Was passiert, wenn die Grenze überschritten wird?

In seinem Sonderbericht von 2018 prognostiziert der Weltklimarat unter anderem eine Zunahme von Extremtemperaturen, Starkniederschlägen und Dürren bei Überschreitung der 1,5-Grad-Marke. Auch warnen die Forscher vor einem massiven Verlust von Korallenriffen und Fischbeständen. Studien in den Folgejahren betonen, dass ab 1,5 Grad irreversible Schäden für das Klimasystem drohen. Die Folge könnte eine Destabilisierung von großräumigen Bestandteilen des Erdsystems („Kippelementen“) wie Eisschilden, Luft- und Ozeanströmungen sein.

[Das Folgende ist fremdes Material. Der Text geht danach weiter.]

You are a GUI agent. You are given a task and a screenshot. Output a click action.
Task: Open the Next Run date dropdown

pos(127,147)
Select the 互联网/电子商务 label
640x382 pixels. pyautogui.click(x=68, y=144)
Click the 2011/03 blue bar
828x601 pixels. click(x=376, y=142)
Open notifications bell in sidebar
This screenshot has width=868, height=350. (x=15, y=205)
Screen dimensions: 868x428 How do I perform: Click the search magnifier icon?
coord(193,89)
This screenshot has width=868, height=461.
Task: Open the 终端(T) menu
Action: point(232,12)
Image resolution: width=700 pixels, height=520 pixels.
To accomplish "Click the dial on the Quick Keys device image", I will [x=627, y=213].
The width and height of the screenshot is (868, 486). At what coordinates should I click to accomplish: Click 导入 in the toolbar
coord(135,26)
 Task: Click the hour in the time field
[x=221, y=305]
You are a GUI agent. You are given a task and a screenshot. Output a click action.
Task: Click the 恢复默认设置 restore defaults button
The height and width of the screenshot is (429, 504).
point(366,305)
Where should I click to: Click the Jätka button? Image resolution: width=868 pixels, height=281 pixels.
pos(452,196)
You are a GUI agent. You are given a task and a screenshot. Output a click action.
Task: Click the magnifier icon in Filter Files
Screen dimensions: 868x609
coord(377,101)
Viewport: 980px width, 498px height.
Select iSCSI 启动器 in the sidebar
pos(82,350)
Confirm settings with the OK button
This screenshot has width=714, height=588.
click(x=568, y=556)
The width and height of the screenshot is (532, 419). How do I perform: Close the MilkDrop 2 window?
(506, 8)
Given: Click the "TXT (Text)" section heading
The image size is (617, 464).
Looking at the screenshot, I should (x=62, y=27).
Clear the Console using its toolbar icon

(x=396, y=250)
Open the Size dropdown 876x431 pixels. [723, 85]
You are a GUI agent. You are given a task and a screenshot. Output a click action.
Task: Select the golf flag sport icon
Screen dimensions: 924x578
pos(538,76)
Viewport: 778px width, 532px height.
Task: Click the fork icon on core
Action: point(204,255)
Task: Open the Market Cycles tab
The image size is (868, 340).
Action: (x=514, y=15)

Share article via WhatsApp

Wann ist die 1,5-Grad-Grenze überschritten?

Seit mehr als einem Jahr meldet der EU-Klimawandeldienst Copernicus fast monatlich Temperaturrekorde, die mehr als 1,5 Grad über dem vorindustriellen Niveau lagen, das sich auf den Referenzzeitraum von 1850 bis 1900 bezieht. Das Jahr 2024 zeichne sich als das weltweit wärmste seit Beginn der Wetteraufzeichnungen ab, teilte Copernicus am Donnerstag mit.

Die 1,5-Grad-Marke gilt damit allerdings noch nicht als gerissen. Entscheidend ist das langjährige Mittel, das einen Zeitraum von 20 Jahren umfasst. Die Wissenschaft geht davon aus, dass neben dem Treibhausgaseffekt das Wetterphänomen El Niño zum jüngsten Temperaturanstieg geführt hat.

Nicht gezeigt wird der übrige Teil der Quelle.